When a Return to Office Comes, Will You Dread It?
Now’s a good time to decide if your workplace is toxic
If, like millions of Americans, you’ve been working remotely, the time away from the office should prompt you to ask: Am I yearning to return, to once again be with my enjoyable colleagues and engage in meaningful collaboration? Or am I dreading the return because it’s clear to me after months away that my workplace is toxic?
If you’re in the former and happy camp, congratulations and here’s hoping your employer safely reopens soon. If, however, you’ve come to realize — or knew all along — that your office is an awful place to be, what follows are some suggestions for dealing with the dreadful workplace.
Look for a new job now. Don’t wait for the coronavirus to be brought under control. True, job postings and hiring are down, but many employers are still hiring and some are even growing. Looking for work is never easy. At least now, working from home, your daytime search activities can be very private. You’ll be in good company: Monster, the online job board, found that 42% of U.S. respondents in a survey had left a job because of a stressful environment. (Some suggestions on how to spot a toxic workplace before you go to work there are below.) And my colleague, Wade Tyler Millward, has assembled a guide for your search: https://www.rate.com/research/news/looking-better-job
Consider the difference between a truly toxic workplace and what’s merely an office with some disagreeable quirks. At the office, are you able to do your work and enjoy the doing of it? The work itself is what you were hired for and, one hopes, also what brings you satisfaction. If that’s the case for you, but you have a snarky co-worker who gets on your nerves, or a boss who takes too long to respond to emails, well, that doesn’t rise to the level of being toxic. It's kind of normal, and you might be able to coax such people into behaving better by nicely asking (more on that below). You can also try to focus on the things you can control — your work — and tune out those you can’t.
If your boss or co-workers prevent you from successfully doing or enjoying work, that’s a fundamental problem. Marcia Whicker, a Rutgers University professor, coined the phrase “toxic leader” to describe narcissistic business managers who exhibit favoritism, ignore dysfunction and take credit for other people’s success. These bosses often inflict upon employees long hours, job insecurity and a poor work-life balance.

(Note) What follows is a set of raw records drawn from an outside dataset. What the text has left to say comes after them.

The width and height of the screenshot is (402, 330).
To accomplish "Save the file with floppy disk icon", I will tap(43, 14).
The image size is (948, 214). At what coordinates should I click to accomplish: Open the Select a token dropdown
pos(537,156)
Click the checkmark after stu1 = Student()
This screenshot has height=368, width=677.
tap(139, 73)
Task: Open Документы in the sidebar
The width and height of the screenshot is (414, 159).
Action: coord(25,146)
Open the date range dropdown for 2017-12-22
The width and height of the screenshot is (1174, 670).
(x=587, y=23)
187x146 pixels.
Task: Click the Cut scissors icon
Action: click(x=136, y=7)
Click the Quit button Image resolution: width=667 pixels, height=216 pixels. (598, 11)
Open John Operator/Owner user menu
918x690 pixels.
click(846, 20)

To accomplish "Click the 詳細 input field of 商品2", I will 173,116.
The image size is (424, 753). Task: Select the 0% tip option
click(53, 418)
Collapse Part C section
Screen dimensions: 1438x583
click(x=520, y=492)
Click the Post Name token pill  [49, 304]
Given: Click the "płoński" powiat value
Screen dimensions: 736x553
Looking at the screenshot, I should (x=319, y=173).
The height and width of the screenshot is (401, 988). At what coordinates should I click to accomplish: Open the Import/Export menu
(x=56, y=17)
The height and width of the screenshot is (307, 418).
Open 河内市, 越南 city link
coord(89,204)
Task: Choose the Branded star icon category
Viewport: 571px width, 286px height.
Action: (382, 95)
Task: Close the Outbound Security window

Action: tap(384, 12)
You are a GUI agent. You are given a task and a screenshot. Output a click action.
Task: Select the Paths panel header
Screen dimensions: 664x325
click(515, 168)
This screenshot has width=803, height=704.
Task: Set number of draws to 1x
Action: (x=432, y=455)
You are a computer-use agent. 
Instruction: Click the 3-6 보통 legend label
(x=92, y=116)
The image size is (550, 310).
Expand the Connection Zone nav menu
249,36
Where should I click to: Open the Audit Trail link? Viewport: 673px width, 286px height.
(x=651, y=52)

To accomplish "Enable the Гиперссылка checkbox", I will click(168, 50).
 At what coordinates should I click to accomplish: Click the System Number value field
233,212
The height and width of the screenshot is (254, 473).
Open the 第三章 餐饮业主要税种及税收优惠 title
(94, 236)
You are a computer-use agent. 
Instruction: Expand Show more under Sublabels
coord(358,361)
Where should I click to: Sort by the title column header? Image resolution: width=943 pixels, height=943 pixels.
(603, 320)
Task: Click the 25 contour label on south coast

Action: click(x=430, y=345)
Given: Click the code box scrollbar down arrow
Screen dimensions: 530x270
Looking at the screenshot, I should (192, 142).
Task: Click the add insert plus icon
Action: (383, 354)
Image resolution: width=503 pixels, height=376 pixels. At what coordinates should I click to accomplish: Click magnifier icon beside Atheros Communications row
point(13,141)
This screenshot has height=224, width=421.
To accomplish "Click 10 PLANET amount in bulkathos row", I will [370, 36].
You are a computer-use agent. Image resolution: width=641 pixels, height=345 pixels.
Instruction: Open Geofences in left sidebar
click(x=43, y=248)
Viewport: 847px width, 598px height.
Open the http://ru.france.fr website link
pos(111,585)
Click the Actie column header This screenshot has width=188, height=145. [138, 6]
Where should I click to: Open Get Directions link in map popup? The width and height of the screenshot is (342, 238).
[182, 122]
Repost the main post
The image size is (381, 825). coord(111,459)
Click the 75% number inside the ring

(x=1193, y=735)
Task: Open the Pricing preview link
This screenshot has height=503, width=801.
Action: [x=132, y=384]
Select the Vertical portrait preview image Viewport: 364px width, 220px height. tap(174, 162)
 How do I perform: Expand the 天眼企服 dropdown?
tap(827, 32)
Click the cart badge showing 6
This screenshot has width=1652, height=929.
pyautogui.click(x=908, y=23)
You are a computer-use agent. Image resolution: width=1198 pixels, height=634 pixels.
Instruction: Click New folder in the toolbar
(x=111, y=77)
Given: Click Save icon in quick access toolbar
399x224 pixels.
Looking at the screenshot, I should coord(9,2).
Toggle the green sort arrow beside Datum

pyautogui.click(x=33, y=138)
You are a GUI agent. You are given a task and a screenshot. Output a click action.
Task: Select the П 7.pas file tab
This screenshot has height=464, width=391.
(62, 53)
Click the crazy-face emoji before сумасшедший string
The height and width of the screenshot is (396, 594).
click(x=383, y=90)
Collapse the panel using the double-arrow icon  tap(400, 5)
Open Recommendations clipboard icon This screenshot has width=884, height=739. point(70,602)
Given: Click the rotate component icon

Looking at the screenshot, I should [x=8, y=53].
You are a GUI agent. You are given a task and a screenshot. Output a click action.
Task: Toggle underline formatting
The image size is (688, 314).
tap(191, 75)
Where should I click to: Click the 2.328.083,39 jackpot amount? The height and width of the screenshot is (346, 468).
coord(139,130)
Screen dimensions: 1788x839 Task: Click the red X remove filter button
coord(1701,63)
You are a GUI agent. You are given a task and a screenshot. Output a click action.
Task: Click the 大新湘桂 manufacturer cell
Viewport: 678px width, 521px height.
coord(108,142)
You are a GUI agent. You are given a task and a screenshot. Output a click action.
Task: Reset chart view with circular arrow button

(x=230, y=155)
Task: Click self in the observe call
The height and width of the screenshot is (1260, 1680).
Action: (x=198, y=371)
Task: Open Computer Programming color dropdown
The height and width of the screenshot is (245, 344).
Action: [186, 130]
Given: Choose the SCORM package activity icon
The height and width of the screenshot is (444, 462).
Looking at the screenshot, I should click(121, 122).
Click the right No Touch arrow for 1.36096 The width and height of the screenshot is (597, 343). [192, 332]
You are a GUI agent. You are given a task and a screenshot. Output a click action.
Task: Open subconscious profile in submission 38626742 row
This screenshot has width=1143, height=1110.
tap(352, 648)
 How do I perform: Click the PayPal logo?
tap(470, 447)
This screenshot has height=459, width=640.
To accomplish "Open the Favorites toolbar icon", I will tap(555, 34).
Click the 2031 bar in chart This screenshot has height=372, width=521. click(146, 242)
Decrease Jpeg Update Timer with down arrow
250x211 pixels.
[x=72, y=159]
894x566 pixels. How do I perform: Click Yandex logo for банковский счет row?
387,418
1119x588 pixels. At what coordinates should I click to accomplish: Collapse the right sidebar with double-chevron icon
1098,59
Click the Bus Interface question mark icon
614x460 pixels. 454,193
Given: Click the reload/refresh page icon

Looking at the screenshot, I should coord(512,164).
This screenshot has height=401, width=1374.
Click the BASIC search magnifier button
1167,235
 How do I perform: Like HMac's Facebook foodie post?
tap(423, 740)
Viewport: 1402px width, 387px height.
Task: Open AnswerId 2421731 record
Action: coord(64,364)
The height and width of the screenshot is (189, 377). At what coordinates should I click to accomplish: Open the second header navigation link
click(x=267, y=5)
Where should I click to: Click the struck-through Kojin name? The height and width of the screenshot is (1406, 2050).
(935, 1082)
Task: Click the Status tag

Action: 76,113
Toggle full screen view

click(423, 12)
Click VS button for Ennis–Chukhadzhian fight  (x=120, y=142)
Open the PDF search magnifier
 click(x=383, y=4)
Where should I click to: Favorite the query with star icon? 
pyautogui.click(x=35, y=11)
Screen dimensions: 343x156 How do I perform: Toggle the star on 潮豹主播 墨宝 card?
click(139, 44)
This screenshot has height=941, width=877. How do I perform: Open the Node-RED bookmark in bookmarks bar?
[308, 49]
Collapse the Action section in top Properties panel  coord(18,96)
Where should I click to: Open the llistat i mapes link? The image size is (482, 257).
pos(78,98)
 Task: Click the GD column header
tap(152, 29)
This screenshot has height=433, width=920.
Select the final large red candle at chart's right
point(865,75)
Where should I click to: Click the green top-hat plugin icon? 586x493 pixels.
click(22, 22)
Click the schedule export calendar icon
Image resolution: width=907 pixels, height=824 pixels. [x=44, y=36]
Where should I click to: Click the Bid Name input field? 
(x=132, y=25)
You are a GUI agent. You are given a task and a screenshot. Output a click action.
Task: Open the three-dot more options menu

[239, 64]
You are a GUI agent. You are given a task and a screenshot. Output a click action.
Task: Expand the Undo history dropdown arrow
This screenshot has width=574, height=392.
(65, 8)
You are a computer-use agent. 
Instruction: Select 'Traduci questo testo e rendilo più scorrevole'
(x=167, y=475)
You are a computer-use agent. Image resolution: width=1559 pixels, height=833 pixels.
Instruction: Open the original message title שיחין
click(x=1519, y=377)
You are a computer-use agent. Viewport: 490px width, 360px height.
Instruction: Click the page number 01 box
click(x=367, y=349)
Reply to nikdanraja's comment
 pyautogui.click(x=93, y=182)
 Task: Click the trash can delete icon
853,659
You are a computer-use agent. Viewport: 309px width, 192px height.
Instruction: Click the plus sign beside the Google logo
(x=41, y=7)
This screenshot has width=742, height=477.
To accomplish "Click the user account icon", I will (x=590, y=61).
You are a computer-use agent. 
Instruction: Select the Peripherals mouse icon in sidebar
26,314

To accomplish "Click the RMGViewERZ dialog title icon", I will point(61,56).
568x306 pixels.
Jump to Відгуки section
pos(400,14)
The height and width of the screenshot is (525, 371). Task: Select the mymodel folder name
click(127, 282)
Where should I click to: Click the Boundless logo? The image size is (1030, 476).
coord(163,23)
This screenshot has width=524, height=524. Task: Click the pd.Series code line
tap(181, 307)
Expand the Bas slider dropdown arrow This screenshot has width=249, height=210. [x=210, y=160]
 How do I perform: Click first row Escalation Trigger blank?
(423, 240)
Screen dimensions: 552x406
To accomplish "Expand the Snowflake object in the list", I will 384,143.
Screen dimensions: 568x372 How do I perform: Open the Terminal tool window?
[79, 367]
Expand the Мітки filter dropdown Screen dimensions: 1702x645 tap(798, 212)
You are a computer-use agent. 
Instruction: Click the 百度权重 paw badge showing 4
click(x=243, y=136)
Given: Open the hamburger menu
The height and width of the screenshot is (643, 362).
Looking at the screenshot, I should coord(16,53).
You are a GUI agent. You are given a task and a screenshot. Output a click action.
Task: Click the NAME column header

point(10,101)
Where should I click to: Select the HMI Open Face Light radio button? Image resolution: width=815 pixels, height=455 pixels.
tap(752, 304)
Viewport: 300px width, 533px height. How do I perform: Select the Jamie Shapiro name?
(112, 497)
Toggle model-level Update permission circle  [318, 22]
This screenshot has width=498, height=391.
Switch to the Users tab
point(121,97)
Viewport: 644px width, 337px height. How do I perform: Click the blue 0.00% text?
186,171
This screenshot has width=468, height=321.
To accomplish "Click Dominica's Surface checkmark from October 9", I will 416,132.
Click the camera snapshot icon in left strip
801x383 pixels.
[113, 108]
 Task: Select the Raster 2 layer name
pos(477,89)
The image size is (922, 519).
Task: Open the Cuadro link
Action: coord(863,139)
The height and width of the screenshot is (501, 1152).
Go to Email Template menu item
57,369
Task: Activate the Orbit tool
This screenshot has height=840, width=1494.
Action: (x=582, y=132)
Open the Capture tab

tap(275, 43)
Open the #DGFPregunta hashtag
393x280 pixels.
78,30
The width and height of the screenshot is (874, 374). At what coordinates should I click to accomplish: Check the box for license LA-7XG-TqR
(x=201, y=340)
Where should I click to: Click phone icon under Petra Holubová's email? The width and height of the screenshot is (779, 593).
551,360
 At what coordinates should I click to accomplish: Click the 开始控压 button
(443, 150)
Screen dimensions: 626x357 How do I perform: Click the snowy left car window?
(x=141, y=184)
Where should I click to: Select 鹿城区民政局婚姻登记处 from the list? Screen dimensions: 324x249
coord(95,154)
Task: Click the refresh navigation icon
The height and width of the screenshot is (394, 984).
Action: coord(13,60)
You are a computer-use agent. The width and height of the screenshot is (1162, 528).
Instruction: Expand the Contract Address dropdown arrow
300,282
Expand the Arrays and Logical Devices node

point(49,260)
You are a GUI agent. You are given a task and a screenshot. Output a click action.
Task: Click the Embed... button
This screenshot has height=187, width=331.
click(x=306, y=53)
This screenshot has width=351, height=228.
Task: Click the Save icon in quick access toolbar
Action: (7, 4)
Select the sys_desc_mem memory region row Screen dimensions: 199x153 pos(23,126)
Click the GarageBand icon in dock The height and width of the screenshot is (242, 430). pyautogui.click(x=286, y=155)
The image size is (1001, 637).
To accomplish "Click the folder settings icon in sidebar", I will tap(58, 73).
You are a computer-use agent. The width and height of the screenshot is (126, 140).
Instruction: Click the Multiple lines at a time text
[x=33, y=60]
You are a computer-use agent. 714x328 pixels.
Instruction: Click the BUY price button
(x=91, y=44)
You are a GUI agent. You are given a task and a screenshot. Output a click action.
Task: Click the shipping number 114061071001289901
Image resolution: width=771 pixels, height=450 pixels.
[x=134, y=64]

Research from Stanford and Harvard estimated toxic management contributes to at least 120,000 deaths a year and accounts for up to $190 billion in healthcare costs.
If this sounds like your situation, I suggest you a) look for new work, as it takes time, and crummy situations often get crummier, and b) take what steps you can to improve the atmosphere. Robert Sutton, a Stanford professor of organizational behavior, says many interpersonal problems can be resolved one on one, in a conference room or outdoors where no one can overhear your discussion.
If, for example, a co-worker interrupts your presentations with rude questions or premature criticism, you can use a tête-à-tête to suggest saving comments until you have finished: “I understand you want to offer feedback, but frequent interruptions make it hard for me get my ideas across to the team.”
If the direct approach doesn’t work, see if others in the group have had similar problems with the same person. One or two should suffice. Bring them with you when you approach a superior to ask for help. Multiple complaints make clear that this is not just a personality clash.
Be prepared to be rebuffed, all the same. Toxic bosses and other dominant personalities are often inflexible and don’t care about your discomfort. Human resources, your boss’s boss, and other up-the-chain-of-command paths are always possible, and there too you may get no satisfaction and also find your boss now extra-mad that you complained outside their realm. Or you might get lucky and find an enlightened official who steps in.
Ideally, one discovers a toxic workplace before taking a job there. Think of all the reference checking and fact finding employers do on you. Some of it seems downright intrusive. Your job is to turn the tables and before you accept work — preferably before you seriously apply — do some investigating about the nature of the workplace and the boss.
If you know anyone at the company or someone who has left, ask them for a candid assessment. Sample questions: What’s the hardest thing about working there? Does the boss support and protect you, or undermine you? Same for co-workers? Are there risks and problems I won’t see from outside? To those who left: Would you willingly go back?
Don’t be afraid to reach out to strangers if you don’t know anyone at the company. That’s what LinkedIn is for. Ask to have a phone call and ask neutral questions. Many people are happy to help. It’s time consuming, yes, but a few hours sleuthing beats taking a job that makes you miserable.
Job sites like Glassdoor and Indeed solicit companywide and CEO-specific reviews by employees. The reviews are usually anonymous, so it wouldn’t be prudent to take any single one of them as the gospel truth. But look for common elements: If “cliques,” “rapid turnover,” “gossip,” “capricious management” and the like show up, tread carefully.
Also beware of obsequious yet unspecific reviews by anonymous contributors, as you would on Yelp.
Google the company and boss and also hit “news” to see if anything unsavory or troubling surfaces.
No amount of investigation can guarantee you won’t end up in a toxic workplace. But reducing the odds is worth the effort.